» Activity A:
Answer these questions from the microrobot article, each in a few words:
(i) In which journal did the researchers describe the study?
(ii) What happened to the bots after they captured plastic and bacteria?
(iii) What did the researchers make to swarm through contaminated water?
» Activity B: Based on the microrobot article, explain in one to three sentences why the microrobots address disease spread as well as plastic pollution.

» Document text:
Microrobots Swarm the Seas, Capturing Microplastics and Bacteria [Video]

Innovative microrobots designed to mimic natural swarms can effectively remove both microplastics and bacterial contaminants from water, offering a reusable solution to water pollution. (Artist’s concept.) Credit: SciTechDaily.com

Researchers have developed microrobots capable of removing microplastics and bacteria from water, addressing the dual threat of pollution and disease spread in aquatic environments.

When old food packaging, discarded children’s toys, and other mismanaged plastic waste break down into microplastics, they become even harder to clean up from oceans and waterways. These tiny bits of plastic also attract bacteria, including those that cause disease. In a study in ACS Nano, researchers describe swarms of microscale robots (microrobots) that captured bits of plastic and bacteria from water. Afterward, the bots were decontaminated and reused. Watch a video of them swarming:

Reporting in ACS Nano, researchers made tiny magnetic beads that swarm through contaminated water picking up contaminants like microplastics and bacteria.

(Stored data entries)
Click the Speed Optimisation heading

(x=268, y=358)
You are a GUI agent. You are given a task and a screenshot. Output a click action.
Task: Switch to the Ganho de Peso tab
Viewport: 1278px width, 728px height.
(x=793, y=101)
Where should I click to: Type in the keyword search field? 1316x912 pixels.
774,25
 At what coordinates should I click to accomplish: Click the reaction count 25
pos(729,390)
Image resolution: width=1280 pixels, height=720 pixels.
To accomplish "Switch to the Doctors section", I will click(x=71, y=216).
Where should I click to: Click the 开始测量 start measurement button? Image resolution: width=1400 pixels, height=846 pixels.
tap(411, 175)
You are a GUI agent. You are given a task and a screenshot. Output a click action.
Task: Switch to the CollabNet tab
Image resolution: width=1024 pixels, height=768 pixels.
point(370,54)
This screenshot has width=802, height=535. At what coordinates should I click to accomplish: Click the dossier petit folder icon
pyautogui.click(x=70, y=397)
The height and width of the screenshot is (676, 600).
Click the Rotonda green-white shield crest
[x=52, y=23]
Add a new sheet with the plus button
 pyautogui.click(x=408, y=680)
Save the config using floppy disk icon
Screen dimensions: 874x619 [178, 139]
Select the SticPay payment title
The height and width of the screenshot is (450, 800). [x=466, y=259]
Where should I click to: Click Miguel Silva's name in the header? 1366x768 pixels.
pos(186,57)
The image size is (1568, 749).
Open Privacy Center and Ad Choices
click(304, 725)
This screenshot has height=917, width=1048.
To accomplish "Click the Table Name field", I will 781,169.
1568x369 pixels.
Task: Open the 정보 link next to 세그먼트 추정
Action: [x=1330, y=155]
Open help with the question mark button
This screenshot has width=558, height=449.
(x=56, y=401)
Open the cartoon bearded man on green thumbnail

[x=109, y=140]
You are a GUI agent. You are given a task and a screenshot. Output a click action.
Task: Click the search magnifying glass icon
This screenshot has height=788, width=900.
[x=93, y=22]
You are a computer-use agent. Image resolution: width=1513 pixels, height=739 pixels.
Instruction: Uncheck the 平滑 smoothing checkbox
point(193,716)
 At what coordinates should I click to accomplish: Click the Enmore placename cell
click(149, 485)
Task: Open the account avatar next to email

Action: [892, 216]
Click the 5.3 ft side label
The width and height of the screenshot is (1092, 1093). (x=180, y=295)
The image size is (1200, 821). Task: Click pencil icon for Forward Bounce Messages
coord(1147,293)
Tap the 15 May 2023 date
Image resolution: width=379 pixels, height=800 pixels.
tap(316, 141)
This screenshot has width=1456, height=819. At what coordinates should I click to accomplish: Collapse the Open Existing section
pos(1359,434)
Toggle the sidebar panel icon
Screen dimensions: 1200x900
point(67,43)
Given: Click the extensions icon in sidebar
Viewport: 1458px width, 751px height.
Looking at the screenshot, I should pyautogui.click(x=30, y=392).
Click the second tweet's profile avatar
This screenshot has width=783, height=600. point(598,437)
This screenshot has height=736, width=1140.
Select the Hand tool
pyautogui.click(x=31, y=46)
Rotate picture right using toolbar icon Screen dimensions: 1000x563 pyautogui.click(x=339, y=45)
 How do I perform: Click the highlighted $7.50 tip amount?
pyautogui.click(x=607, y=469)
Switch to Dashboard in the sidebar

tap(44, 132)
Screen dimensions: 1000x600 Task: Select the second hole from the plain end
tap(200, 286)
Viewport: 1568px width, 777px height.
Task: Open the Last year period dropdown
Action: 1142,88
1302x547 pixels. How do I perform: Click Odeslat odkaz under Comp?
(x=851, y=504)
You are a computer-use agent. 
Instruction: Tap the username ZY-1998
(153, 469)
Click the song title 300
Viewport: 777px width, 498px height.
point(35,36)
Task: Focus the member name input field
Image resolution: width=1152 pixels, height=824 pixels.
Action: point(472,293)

» Response A:
(i) ACS Nano.
(ii) They were decontaminated and reused.
(iii) Tiny magnetic beads.

» Response B: Tiny bits of plastic attract bacteria, including disease-causing ones. The microrobots captured both the plastic and the bacteria from water, so they address the dual threat of pollution and disease spread in aquatic environments.